*DATASET CONTENT*.

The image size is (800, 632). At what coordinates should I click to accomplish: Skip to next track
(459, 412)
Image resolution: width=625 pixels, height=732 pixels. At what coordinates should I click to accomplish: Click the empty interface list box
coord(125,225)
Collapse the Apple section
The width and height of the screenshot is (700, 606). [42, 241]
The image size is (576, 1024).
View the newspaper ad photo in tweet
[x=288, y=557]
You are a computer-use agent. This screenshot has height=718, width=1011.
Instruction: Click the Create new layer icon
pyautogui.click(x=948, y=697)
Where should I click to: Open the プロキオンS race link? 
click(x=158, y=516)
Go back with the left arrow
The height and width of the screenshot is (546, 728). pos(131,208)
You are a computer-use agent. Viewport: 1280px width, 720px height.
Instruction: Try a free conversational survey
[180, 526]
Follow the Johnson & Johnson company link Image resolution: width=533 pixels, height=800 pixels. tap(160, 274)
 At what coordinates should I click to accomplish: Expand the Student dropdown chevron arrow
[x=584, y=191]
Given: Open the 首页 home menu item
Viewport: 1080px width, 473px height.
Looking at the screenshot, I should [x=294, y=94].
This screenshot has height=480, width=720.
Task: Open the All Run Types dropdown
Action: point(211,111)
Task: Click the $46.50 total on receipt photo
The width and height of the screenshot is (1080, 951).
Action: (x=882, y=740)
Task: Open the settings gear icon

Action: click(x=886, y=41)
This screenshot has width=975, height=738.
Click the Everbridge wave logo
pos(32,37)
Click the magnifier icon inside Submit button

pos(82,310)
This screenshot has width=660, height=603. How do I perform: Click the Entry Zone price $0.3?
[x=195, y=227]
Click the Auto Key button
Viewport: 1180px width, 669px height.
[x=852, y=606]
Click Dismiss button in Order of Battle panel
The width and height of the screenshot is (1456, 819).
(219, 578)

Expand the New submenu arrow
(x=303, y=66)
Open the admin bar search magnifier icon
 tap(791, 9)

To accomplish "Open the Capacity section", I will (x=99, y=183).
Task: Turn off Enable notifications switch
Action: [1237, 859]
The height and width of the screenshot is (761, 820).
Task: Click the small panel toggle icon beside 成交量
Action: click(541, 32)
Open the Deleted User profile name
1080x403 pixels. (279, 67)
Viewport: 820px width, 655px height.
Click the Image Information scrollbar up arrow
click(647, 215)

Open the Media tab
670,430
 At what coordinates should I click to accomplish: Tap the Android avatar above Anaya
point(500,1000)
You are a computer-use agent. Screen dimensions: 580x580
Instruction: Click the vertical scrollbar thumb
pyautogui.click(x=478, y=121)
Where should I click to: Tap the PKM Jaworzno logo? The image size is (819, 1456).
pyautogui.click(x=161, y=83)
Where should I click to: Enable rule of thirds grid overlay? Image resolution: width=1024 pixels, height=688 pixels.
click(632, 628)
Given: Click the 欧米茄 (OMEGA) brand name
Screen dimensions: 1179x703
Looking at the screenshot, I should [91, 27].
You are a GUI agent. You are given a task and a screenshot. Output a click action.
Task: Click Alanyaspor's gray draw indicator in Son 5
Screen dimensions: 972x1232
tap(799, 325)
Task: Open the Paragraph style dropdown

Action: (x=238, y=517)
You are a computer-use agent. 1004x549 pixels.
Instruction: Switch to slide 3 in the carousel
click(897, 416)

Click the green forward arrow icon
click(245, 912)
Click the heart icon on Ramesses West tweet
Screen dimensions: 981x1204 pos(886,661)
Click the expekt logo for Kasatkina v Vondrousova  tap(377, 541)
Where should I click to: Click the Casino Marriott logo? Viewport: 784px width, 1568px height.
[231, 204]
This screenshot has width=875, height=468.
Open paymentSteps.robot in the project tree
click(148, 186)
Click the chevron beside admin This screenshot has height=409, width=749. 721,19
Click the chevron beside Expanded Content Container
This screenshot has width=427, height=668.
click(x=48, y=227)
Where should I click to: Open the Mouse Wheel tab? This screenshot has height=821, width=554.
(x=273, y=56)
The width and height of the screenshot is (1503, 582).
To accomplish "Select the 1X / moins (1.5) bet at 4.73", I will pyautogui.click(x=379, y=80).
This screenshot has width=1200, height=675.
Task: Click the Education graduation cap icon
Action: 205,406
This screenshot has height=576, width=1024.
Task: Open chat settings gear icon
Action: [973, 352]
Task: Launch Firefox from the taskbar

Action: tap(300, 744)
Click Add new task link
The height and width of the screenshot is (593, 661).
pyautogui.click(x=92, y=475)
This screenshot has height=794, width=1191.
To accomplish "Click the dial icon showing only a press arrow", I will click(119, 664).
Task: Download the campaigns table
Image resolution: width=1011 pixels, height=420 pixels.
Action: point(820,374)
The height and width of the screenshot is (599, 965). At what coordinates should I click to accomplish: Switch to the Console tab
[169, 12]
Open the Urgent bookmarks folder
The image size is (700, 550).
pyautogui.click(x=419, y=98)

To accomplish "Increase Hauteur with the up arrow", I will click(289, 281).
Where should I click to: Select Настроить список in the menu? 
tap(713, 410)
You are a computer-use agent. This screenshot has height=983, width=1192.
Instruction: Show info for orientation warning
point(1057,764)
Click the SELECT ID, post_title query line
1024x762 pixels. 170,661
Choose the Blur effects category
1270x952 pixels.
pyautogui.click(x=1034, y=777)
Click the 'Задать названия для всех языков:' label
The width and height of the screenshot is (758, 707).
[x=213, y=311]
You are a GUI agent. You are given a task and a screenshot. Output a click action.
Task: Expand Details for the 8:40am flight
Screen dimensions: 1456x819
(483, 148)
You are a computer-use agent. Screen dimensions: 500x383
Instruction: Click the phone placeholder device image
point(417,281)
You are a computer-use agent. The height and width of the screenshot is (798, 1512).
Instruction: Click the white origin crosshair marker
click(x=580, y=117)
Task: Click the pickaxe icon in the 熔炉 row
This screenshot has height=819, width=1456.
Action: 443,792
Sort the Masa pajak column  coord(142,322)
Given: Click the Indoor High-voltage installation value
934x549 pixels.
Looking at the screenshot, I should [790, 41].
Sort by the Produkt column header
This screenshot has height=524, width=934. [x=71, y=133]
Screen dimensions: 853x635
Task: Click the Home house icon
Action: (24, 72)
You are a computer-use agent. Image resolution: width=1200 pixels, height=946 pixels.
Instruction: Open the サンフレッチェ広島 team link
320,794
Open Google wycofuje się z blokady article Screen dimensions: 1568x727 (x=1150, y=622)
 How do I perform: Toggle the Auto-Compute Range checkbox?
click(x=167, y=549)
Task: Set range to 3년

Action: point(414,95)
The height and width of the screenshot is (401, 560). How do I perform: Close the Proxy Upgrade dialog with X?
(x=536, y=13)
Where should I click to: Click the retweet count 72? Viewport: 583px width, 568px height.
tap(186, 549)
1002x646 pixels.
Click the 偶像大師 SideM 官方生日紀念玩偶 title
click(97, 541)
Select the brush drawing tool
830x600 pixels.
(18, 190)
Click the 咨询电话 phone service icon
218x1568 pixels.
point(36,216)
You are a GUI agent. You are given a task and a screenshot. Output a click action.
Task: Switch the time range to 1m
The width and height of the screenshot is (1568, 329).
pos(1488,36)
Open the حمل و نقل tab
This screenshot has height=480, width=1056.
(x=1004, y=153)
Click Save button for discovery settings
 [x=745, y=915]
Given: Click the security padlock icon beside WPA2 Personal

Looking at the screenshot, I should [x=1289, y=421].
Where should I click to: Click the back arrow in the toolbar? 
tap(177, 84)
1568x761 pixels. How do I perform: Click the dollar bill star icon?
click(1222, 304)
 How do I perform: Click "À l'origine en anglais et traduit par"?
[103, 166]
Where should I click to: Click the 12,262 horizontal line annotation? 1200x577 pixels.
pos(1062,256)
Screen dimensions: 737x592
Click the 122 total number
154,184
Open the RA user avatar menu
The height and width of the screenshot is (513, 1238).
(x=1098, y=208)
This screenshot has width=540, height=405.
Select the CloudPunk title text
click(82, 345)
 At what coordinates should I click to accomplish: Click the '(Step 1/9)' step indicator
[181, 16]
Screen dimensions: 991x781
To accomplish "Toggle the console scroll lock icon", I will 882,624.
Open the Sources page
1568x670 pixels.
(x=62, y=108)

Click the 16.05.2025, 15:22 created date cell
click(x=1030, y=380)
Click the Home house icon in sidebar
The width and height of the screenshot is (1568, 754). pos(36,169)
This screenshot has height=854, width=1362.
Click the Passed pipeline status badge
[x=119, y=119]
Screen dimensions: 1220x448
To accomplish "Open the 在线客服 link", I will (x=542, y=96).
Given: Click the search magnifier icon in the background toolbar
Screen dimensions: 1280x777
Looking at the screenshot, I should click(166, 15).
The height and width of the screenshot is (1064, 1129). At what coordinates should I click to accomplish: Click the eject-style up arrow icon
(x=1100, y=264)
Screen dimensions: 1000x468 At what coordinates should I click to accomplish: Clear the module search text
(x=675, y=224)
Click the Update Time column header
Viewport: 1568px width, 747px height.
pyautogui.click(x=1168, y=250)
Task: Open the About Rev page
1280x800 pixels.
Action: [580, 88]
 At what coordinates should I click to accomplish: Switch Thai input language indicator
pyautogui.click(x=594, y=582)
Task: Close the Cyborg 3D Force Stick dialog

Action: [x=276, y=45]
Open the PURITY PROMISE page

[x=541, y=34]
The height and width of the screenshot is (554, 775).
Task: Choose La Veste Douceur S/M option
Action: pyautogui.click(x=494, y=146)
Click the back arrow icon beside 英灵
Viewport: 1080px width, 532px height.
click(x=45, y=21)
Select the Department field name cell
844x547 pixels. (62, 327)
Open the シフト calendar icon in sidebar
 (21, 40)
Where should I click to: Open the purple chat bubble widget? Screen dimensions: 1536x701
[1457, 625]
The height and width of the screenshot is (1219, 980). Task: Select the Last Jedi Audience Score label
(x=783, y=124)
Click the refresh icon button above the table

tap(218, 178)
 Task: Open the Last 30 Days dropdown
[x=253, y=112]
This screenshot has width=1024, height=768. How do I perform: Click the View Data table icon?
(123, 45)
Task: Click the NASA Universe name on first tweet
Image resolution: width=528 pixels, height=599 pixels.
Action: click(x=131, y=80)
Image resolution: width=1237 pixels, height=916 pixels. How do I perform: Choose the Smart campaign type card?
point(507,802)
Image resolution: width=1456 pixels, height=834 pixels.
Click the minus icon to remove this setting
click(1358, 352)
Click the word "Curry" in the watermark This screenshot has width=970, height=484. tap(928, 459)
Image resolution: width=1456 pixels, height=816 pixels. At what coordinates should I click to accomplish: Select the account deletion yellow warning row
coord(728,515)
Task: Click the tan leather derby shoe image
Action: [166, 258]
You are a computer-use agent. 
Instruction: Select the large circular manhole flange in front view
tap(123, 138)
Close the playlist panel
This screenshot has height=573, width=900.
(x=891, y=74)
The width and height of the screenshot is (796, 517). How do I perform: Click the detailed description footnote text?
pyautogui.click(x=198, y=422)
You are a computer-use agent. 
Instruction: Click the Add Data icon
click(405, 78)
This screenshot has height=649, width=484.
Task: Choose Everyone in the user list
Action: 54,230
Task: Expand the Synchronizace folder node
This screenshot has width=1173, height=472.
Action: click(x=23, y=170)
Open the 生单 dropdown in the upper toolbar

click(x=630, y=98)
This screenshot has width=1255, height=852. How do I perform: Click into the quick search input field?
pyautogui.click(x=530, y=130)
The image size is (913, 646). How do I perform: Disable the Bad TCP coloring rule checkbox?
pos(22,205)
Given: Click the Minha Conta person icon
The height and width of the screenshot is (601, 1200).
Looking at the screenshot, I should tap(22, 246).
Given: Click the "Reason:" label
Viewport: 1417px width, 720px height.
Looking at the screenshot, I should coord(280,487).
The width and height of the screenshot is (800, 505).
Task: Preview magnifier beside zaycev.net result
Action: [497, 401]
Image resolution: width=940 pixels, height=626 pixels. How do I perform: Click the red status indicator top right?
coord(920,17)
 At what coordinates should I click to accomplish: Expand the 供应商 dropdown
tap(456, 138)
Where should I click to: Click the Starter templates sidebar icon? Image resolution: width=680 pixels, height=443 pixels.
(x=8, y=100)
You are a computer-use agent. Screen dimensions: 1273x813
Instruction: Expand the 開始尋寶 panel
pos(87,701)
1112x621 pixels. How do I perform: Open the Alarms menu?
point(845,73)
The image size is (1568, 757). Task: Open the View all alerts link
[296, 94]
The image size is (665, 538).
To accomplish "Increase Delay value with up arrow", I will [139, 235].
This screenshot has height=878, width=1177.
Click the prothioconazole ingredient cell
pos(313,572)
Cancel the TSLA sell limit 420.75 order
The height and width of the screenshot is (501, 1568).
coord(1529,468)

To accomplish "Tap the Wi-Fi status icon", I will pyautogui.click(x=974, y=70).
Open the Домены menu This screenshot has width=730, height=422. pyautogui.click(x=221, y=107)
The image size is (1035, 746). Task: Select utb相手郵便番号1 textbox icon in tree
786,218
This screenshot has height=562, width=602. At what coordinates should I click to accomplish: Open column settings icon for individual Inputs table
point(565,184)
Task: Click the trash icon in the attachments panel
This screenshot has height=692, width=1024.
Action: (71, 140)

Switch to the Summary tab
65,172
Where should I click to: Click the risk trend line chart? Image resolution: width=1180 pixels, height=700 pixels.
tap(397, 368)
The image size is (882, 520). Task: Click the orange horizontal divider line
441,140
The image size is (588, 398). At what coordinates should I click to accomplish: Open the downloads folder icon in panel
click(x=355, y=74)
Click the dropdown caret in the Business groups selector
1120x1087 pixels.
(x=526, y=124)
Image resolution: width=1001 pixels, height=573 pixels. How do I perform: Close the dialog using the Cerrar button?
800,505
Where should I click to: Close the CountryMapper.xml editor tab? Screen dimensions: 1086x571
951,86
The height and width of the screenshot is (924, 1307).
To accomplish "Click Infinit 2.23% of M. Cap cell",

*WHAT YOU NEED TO DO*. Which lines of the listing contain the string "value"? Copy each of them.

*ANSWER TO THIS EXERCISE*.
Given: Click the Indoor High-voltage installation value
To accomplish "Increase Delay value with up arrow", I will [139, 235].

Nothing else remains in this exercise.